══ Material for this exercise

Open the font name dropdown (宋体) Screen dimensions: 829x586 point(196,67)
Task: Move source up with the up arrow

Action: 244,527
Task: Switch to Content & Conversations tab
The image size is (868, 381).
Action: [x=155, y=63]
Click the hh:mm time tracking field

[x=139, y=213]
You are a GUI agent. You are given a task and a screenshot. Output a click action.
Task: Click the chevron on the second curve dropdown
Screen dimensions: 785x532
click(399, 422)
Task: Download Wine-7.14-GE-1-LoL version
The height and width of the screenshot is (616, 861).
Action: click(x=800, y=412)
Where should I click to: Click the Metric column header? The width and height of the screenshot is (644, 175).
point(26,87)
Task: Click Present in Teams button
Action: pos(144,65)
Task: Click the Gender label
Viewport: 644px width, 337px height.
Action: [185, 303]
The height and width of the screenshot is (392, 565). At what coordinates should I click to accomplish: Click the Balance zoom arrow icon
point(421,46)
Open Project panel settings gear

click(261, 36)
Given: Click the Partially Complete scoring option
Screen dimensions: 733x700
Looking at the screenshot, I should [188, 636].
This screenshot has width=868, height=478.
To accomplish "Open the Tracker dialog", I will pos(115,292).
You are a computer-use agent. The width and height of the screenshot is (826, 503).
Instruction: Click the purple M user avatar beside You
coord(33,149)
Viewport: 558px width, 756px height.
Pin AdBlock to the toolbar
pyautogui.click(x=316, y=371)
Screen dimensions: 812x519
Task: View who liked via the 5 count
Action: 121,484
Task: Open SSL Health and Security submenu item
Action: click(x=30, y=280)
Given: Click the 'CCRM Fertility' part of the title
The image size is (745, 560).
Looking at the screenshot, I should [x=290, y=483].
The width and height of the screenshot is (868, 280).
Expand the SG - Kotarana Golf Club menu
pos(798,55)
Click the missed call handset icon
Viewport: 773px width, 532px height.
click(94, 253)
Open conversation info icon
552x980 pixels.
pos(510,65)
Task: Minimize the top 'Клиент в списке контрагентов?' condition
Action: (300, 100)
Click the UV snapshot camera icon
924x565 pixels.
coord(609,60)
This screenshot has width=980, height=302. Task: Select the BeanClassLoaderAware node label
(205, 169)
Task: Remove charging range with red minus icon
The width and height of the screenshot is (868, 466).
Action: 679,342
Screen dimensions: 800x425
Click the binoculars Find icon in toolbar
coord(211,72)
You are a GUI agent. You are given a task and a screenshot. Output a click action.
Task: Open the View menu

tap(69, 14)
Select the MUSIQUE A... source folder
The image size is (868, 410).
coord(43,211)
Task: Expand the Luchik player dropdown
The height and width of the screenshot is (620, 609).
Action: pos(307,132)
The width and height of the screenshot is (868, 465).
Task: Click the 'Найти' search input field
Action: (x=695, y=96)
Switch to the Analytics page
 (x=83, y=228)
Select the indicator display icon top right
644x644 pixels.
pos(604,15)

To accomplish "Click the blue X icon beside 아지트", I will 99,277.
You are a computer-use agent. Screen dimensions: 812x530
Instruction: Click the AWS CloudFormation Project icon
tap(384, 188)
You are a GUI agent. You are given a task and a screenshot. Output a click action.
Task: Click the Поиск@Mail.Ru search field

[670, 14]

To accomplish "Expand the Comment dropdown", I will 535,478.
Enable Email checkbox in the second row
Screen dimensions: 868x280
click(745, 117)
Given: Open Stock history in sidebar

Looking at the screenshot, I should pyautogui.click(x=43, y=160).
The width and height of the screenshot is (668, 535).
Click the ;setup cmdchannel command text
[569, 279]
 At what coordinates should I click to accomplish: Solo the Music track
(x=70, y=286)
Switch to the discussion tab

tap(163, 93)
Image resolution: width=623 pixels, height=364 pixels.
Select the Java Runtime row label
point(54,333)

════

Exercise instructions:
Wherever the string "computer" is found in the listing above, copy the line that contains it.

Completed task:
You are a computer-use agent. The width and height of the screenshot is (826, 503).
You are a computer-use agent. Screen dimensions: 812x530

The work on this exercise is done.